──────── Seitentext

Leitsatz (amtlich)
a) Zur Frage, ob die Partei alleine deswegen, weil sie den von ihr für die Ladung eines Zeugen geforderten Auslagenvorschuß in erster Instanz nicht gezahlt hat, mit dem Beweismittel in zweiter Instanz ausgeschlossen ist.
b) Zur Frage, ob das Berufungsgericht die Vernehmung eines vom Vorsitzenden nach § 273 ZPO ordnungsgemäß zum Berufungsverhandlungstermin geladenen, in erster Instanz wegen Unterbleibens der von der Partei geforderten Vorschußzahlung nicht vernommenen Zeugen ablehnen darf, wenn der Zeuge ohne hinreichenden Grund zu diesem Termin nicht erschienen ist.
Verfahrensgang
OLG Hamm (Entscheidung vom 23.03.1981) |
Tenor
Auf die Revision des Klägers wird das Urteil des 2. Zivilsenats des Oberlandesgerichts Hamm vom 23. März 1981 aufgehoben.

────────────────
──────── Bereitgestellte Einträge

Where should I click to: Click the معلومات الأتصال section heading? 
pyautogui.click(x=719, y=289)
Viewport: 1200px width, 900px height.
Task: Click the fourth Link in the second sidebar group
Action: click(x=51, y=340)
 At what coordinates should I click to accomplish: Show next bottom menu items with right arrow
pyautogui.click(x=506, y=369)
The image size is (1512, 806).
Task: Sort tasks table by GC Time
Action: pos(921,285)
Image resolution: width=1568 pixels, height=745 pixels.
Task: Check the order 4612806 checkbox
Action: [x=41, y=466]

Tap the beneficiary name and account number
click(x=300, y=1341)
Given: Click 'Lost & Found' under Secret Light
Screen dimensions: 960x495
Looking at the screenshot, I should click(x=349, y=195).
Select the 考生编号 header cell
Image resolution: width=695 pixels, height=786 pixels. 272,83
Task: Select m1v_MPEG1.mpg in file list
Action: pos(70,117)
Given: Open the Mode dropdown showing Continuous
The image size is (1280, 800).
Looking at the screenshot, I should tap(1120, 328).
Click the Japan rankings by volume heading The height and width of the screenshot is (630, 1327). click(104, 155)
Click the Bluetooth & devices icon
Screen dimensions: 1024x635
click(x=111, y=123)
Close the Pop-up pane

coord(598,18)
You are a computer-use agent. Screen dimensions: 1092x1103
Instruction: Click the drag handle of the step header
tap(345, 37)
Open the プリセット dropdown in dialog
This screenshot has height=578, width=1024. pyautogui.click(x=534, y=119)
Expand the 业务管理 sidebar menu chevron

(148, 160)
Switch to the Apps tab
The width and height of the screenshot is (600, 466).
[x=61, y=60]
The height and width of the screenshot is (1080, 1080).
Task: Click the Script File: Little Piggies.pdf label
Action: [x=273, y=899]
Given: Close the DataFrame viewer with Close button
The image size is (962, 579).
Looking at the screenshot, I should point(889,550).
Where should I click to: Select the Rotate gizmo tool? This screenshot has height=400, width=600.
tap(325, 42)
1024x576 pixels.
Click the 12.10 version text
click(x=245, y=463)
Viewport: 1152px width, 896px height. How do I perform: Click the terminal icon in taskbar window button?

────────────────

• [Aufgabe] Kopieren Sie aus dem Urteilsauszug wortgetreu den Abschnitt zwischen „Leitsatz (amtlich)“ und „nicht erschienen ist.“, beide einschließlich. Die Einträge stammen aus einer anderen Quelle.

• [Antwortfeld]
Leitsatz (amtlich)
a) Zur Frage, ob die Partei alleine deswegen, weil sie den von ihr für die Ladung eines Zeugen geforderten Auslagenvorschuß in erster Instanz nicht gezahlt hat, mit dem Beweismittel in zweiter Instanz ausgeschlossen ist.
b) Zur Frage, ob das Berufungsgericht die Vernehmung eines vom Vorsitzenden nach § 273 ZPO ordnungsgemäß zum Berufungsverhandlungstermin geladenen, in erster Instanz wegen Unterbleibens der von der Partei geforderten Vorschußzahlung nicht vernommenen Zeugen ablehnen darf, wenn der Zeuge ohne hinreichenden Grund zu diesem Termin nicht erschienen ist.